A la hora del trabajo la sabiduría de su madre le ha servido. "Ella me ofrece una visión muy amplia de lo que es el mundo del cine", señala, "y siempre me dice que no dé ningún paso en falso porque entonces tendré que empezar de nuevo".

En una ocasión le ofrecieron un papel que le pareció interesante, pero en un filme de un desconocido. Vadim, que vive solo en un apartamento de París, llamó por teléfóno a Catherine Deneuve. Ella llamó a su vez a sus amigos para, enterarse de quién era aquel director. Las referencias no debieron de ser muy favorables y el hijo se fió del consejo y la intuición materna. "Yo quería el papel", dice, "pero ahora me alegro de no haberlo hecho'.

Vadim ha interpretado tam bién una película de Erich Rohmer, Las noches de luna llena. La frialdad con la que habla de personas cuya relación con él ha sido impuesta se transforma en entusiasmo cuando se trata de otras con las que se ha relacionado por decisión propia.
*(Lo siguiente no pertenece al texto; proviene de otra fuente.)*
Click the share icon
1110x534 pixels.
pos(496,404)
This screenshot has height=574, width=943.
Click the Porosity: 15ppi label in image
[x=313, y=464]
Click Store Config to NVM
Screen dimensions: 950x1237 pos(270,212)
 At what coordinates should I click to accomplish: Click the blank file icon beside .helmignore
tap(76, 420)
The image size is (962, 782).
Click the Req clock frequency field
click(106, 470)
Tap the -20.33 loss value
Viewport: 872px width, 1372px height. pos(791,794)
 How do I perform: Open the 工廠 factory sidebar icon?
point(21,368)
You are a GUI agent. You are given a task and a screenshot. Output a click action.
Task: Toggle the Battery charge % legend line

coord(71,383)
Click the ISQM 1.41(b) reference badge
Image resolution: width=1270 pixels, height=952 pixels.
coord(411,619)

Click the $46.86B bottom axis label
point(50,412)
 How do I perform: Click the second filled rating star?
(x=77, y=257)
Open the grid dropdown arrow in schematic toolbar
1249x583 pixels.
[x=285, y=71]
Para explicar su experiencia con Rohmer cambia el idioma inglés por el francés. "Es un hombre enigmático", señala. "Le preguntas y lo mismo te dice sí que no. Cuando, después de haberte hecho un lío, consigues por fin acabar bien la escena, te das cuenta de que has obrado exactamente como él quería". Mientras espera para incorporarse al rodaje de una película de Nicolas Ribowski titulada Vaines Recherches, Vadim dedica su tiempo en París a salir con sus amigos y a divertirse. De España, de donde su madre se llevó el recuerdo de Buñuel y de la película Tristana, él se marcha con el de los filmes del festival y las discotecas de moda. Dice que no tiene ninguna obsesión, ya que ni siquiera está enamorado. Aspira a ser un actor con recursos y un realizador original, y no descarta volver al teatro, en el que ya interpretó dos obras de Jean Cocteau.